Conceiving that the child wanted spirit, Hurrell once took him up by the heels, and stirred with his head the mud at the bottom of a stream. Another time he threw him into deep water out of a boat to make him manly. But he was not satisfied by inspiring physical terror. Invoking the aid of the preternatural, he taught his brother that the hollow behind the house was haunted by a monstrous and malevolent phantom, to which, in the plenitude of his imagination, he gave the name of Peningre. Gradually the child discovered that Peningre was an illusion, and began to suspect that other ideas of Hurrell's might be illusions too. Superstition is the parent of scepticism from the cradle to the gave. At the same time his own faculty of invention was rather stimulated than repressed. He was encouraged in telling, as children will, imaginative stories of things which never occurred.

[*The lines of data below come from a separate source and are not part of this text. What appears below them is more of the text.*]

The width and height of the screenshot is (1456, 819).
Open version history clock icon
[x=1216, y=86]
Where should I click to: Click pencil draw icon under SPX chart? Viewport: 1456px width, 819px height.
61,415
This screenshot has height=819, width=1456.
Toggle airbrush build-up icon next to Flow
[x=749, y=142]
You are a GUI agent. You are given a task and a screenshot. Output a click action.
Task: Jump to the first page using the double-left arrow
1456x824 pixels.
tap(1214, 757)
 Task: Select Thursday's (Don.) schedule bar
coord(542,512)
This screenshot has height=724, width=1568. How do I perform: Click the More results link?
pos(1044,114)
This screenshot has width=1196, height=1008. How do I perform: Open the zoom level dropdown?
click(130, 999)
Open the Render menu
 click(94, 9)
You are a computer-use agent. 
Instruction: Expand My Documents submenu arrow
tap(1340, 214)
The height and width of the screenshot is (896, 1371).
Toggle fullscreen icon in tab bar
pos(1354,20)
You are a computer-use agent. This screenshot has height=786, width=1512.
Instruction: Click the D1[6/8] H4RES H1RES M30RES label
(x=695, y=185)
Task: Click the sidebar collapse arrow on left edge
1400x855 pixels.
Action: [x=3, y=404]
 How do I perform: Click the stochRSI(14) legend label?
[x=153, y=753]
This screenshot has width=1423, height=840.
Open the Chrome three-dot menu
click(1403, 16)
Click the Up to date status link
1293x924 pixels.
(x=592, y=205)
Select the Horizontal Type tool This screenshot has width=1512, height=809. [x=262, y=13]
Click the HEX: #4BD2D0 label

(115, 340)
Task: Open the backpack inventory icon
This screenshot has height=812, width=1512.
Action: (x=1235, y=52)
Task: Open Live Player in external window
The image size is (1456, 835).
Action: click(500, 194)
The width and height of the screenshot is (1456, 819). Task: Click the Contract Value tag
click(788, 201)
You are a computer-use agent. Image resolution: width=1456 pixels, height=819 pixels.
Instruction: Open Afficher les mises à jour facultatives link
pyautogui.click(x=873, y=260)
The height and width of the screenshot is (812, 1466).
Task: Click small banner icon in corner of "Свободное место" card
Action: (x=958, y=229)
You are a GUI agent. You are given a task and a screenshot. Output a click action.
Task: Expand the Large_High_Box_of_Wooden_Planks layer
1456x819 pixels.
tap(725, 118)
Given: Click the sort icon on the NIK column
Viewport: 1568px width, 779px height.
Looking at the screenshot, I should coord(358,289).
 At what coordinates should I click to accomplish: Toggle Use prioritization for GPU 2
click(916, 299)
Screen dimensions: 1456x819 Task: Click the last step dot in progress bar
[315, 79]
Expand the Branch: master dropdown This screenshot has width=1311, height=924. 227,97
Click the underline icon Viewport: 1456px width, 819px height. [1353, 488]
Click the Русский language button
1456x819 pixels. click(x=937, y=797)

In spite of ghosts and muddy water Anthony worshipped Hurrell, a born leader of men, who had a fascination for his brothers and sisters, though not perhaps of the most wholesome kind. The Archdeacon himself had no crotchets. He was a religious man, to whom religion meant duty rather than dogma, a light to the feet, and a lantern for the path. A Tory and a Churchman, he was yet a moderate Tory and a moderate Churchman; prudent, sensible, a man of the world. To Hurrell Dissenters were rogues and idiots, a Liberal was half an infidel, a Radical was, at least in intention, a thief. From the effect of this nonsense Anthony was saved for a time by his first school. At the age of nine he was sent to Buckfastleigh, five miles up the River Dart, where Mr. Lowndes, the rector and patron of the living, took boarders and taught them, mostly Devonshire boys. Buckfastleigh was not a bad school for the period. There was plenty of caning, but no bullying, and Latin was well taught. Froude was a gentle, amiable child, "such a very good-tempered little fellow that, in spite of his sawneyness, he is sure to be liked," as his eldest brother wrote in 1828. He suffered at this time from an internal weakness, which made games impossible. His passion, which he never lost, was for Greek, and especially for Homer. With a precocity which Mill or Macaulay might have envied, he had read both the Iliad and the Odyssey twice before he was eleven. The standard of accuracy at Buckfastleigh was not high, and Froude's scholarship was inexact. What he learnt there was to enjoy Homer, to feel on friendly terms with the Greeks and Trojans, at ease with the everlasting wanderer in the best story-book composed by man. Anthony's holidays were not altogether happy. He was made to work instead of amusing himself, and forced into an unwholesome precocity. Then at eleven he was sent to Westminster.